**Source records**
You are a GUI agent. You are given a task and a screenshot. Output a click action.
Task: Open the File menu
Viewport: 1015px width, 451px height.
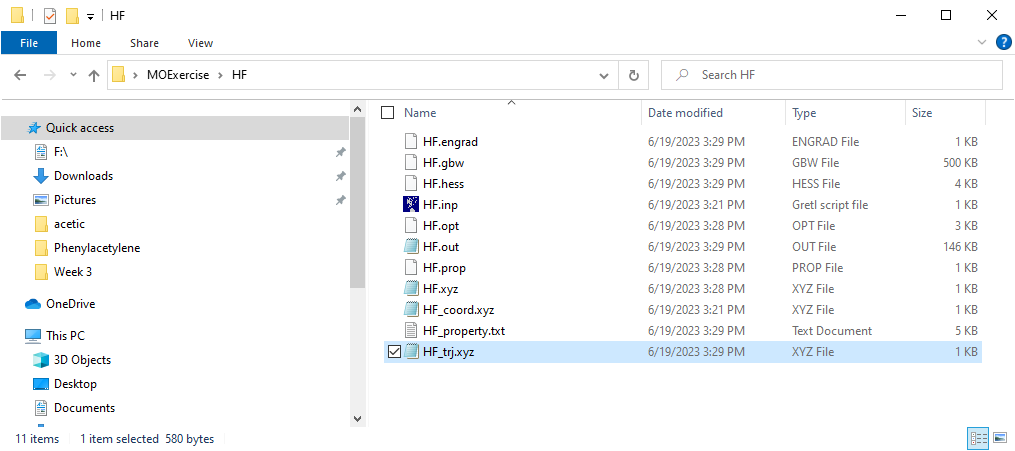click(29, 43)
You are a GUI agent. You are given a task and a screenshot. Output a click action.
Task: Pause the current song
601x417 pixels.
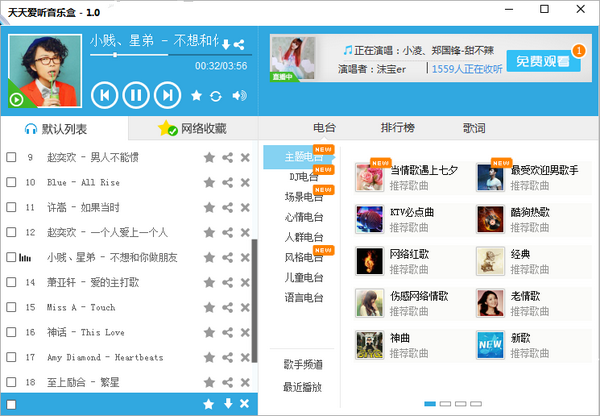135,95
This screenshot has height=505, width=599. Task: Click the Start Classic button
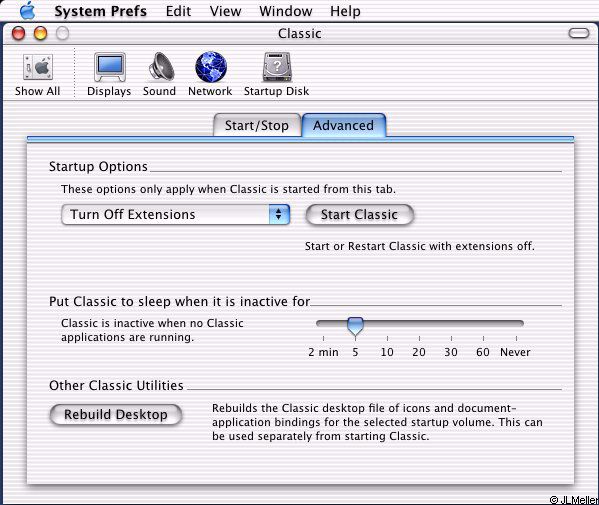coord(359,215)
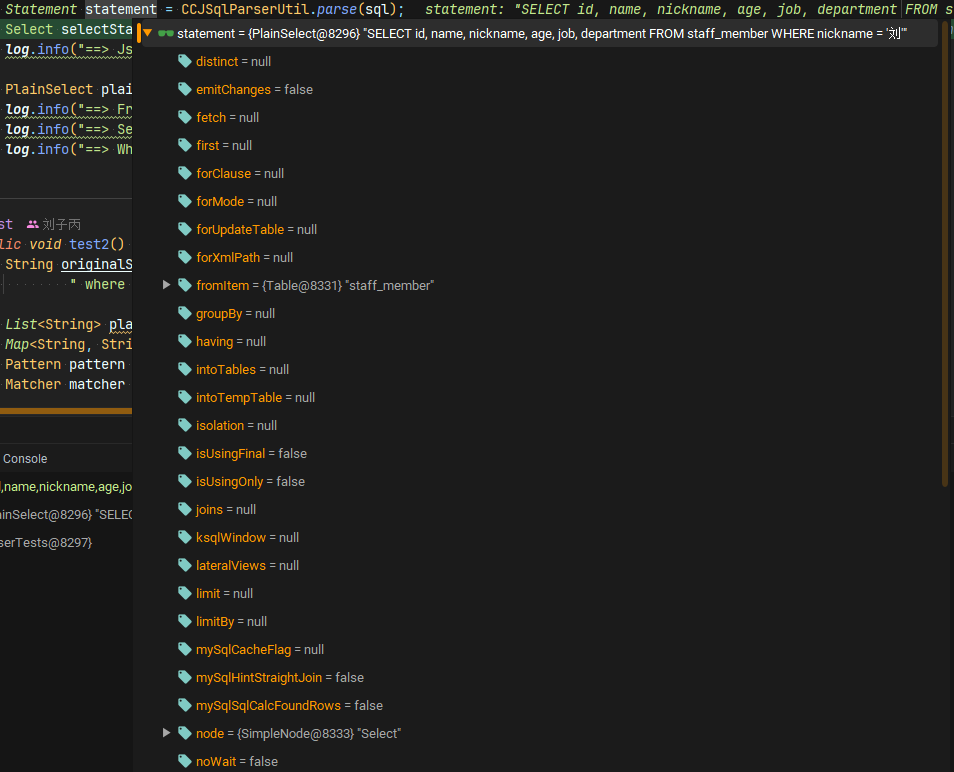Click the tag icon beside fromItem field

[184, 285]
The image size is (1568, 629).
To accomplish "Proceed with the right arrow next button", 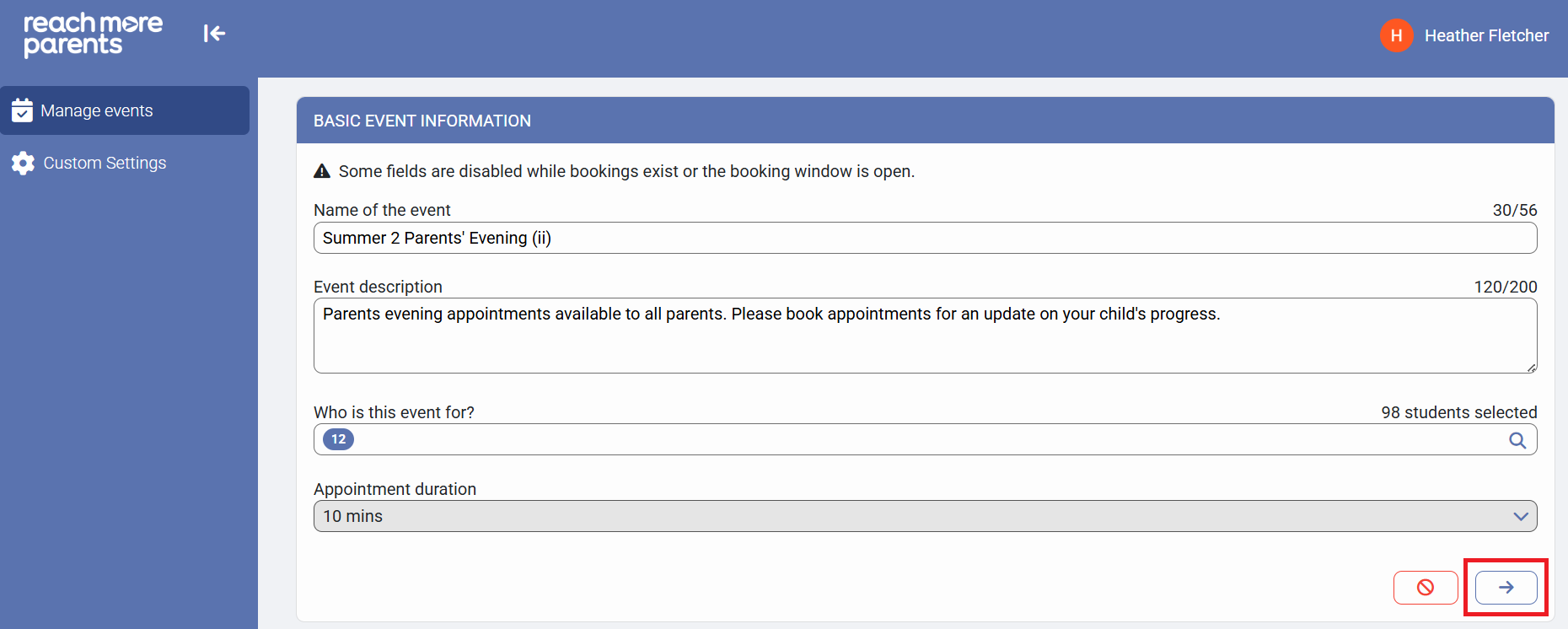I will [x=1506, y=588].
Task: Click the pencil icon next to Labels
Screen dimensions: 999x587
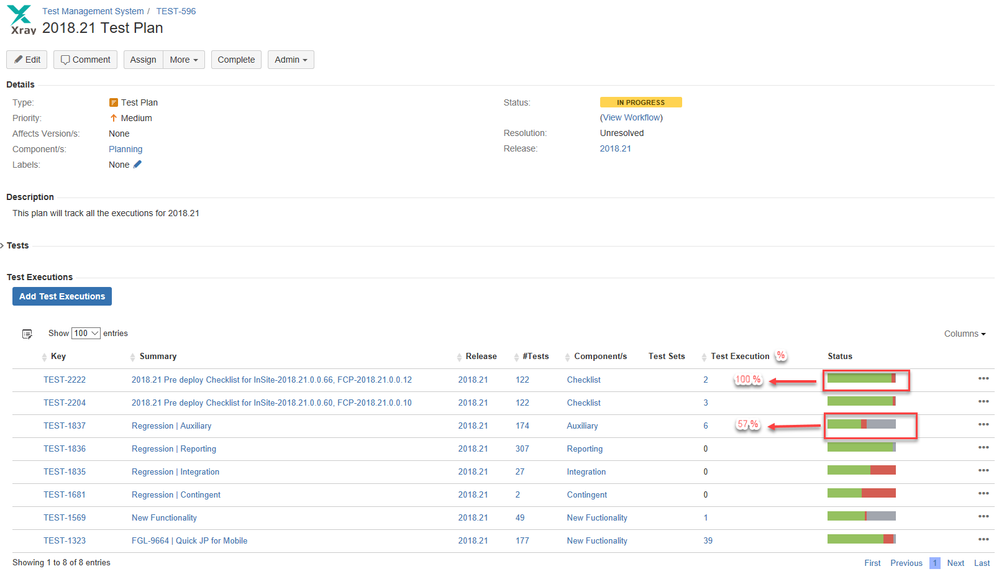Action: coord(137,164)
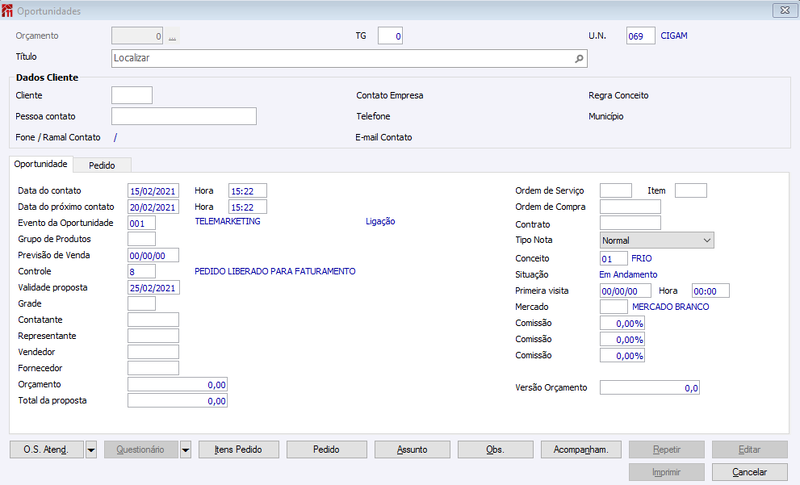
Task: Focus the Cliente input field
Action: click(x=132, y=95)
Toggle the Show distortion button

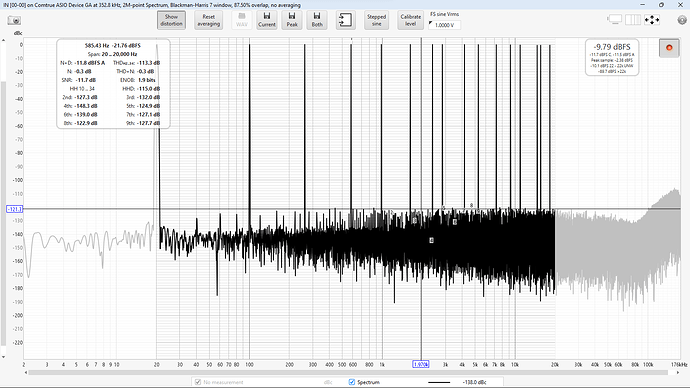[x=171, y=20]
--
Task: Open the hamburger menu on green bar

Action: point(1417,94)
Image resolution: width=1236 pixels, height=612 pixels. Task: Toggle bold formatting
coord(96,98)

**Exercise aim**
Above are records with pictures. Reproduce exactly only the lines from the line with "Task: Open the File menu" through the line with "The image size is (1568, 629).", both ends included, and leave the pictures out.

**Exercise output**
Task: Open the File menu
Viewport: 1015px width, 451px height.
click(29, 43)
You are a GUI agent. You are given a task and a screenshot. Output a click action.
Task: Pause the current song
601x417 pixels.
135,95
This screenshot has height=505, width=599. Task: Click the Start Classic button
coord(359,215)
Click the tag icon beside fromItem field

[184, 285]
The image size is (1568, 629).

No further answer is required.